Ubisoft has begun notifying account holders of a breach that resulted in their email addresses, usernames and (encrypted) passwords being compromised.
“We recently discovered that one of our Web sites was exploited to gain unauthorized access to some of our online systems. We instantly took steps to close this off and to begin a thorough investigation with the relevant authorities, internal and external security experts, and to start restoring the integrity of any systems that may have been compromised,” the company shared on its blog and in the email notifications sent to its users.
Apparently no credit/debit card information was compromised as no personal payment information is stored with the company, and the attackers haven’t managed to get access to the database containing users’ real name, physical address and phone numbers.
The accesses passwords are encrypted, but the company has nevertheless advised users to log into their account and to change their passwords – preferably to a complex and long one. If they have used the same or similar password on a number of online accounts, they are advised to change the password on those, as well.
I would add: beware of phishing attempts masked as emails from Ubisoft, asking for your personal or financial info, and don’t click on links offered in these emails. Also, change your password by logging into your account via the official Ubisoft login page.
The company has confirmed that the attack did not originate via any Uplay services, and that the attackers have managed to get into some of their online systems by using stolen credentials.

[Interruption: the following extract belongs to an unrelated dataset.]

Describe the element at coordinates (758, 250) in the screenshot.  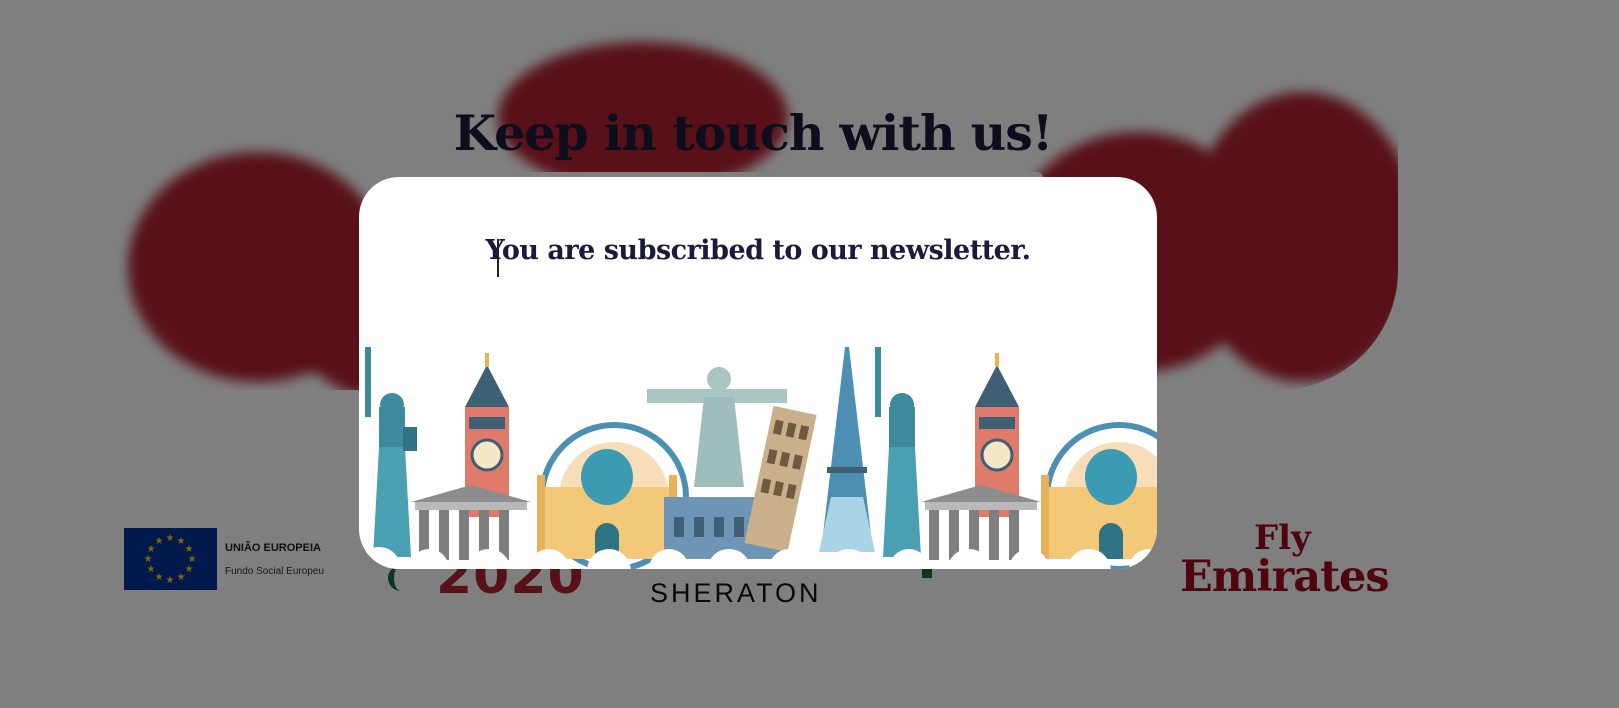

No additional details about the intrusion were shared, and the investigation continues. The company did create an official forum thread for users to post questions – presumably regarding the changing of passwords, as it’s doubtful they will be answering questions about the breach – but it has been used so far mostly by users who are understandably angry at the company for failing to protect their data and were looking to vent.
“Ubisoft’s security teams are exploring all available means to expand and strengthen our security measures in order to better protect our customers. Unfortunately, no company or organization is completely immune to these kinds of criminal attacks,” the company openly admitted, and I have to give them props for that – even if they botched the job with a breach notification devoid of any helpful detail.